On se dit quoi quand on travaille dans une Scop ? Franck, 31 ans, embauché en 2000 : «On n'y pense pas tous les jours, mais on ne vient pas travailler avec les pieds qui traînent.» Philippe, 42, ans, ancien peintre-tapissier qui errait de CDD en intérim jusqu'en 2000, n'a pas envie de travailler ailleurs, «même pour plus cher» : «parce qu'ici on a cru en moi». Ahmed Bouferkas, 56 ans, le seul à avoir connu Isabelle ouvrière, trouve qu'on est plus autonome qu'ailleurs, mais aussi plus impliqué. «Quand les commandes baissent, l'inquiétude tombe sur tout le monde.» En cas de bénéfice, «on partage, y a rien qui part dans un coffre fermé». Il se souvient de 9 000 francs une année, il y a quinze ans, 3 000 une autre année, rien en ce moment.

Pas de syndicat, mais un représentant du personnel, Aziz Ouldji, 40 ans, élu pour négocier les 35 heures. «C'est notre bien. Si ça marche, c'est pour nous, à parts égales.» Avant, il travaillait pour Selnor, qui produisait des frigos Brandt à Lesquin, près de Lille, aujourd'hui délocalisée. Il gagne 1 100 euros par mois, avec quinze ans d'ancienneté.

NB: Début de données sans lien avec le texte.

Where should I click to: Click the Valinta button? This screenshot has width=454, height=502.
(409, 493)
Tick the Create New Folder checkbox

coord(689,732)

Il y a eu des moments durs. Un redressement judiciaire, en 1997, à cause de l'augmentation du prix du pétrole et d'investissements hasardeux dans des machines trop chères pour les petits volumes produits : trois licenciements. Aziz Ouldji se souvient avoir travaillé alors douze heures par jour pendant quatre ans pour redresser la barre : «J'ai négligé ma vie privée. Mais le résultat c'est qu'on est toujours là, et qu'on a même embauché.» Ahmed Bouferkas : «On ne va pas se délocaliser nous-mêmes.»